The analysis of the obtained images was carried out with a diagnostic Advantage Workstation 4.4 (GE Healthcare) and Vessel Analysis software. Three types of reconstructions were performed: three-dimensional MIP (Maximum Intensity Projection), Curved Planar Reconstruction (CPR) (Figure 3) and Volume Rendering (VR) (Figures 1, 2A,B).

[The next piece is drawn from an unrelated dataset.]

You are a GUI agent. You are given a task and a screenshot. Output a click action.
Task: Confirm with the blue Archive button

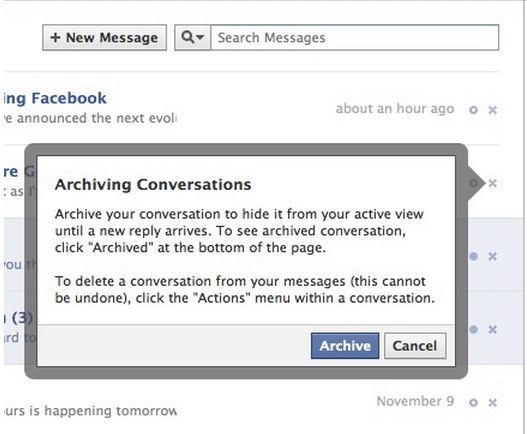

In all three cases, owing to the application of the above presented protocol, a high-quality image of the upper limb arteries were obtained and the occlusion sites were precisely located. This allowed for successful operations, restoring normal perfusion of the upper limbs.

Conclusions

The presented cases show that CTA allows for rapid and precise diagnostics of arteries in patients with acute post-traumatic ischaemia of the upper limbs. Due to the low invasiveness of the examination, as well as its high effectiveness in the detection of stenoses and occlusions of the vessels in patients with ALI symptoms, the importance of CTA in the diagnostics and treatment monitoring in ALI is increasing. This examination mode may become a golden diagnostic standard in cases of suspected acute ischaemia of the upper limbs, especially when caused by vascular pathology within the elbow and arm.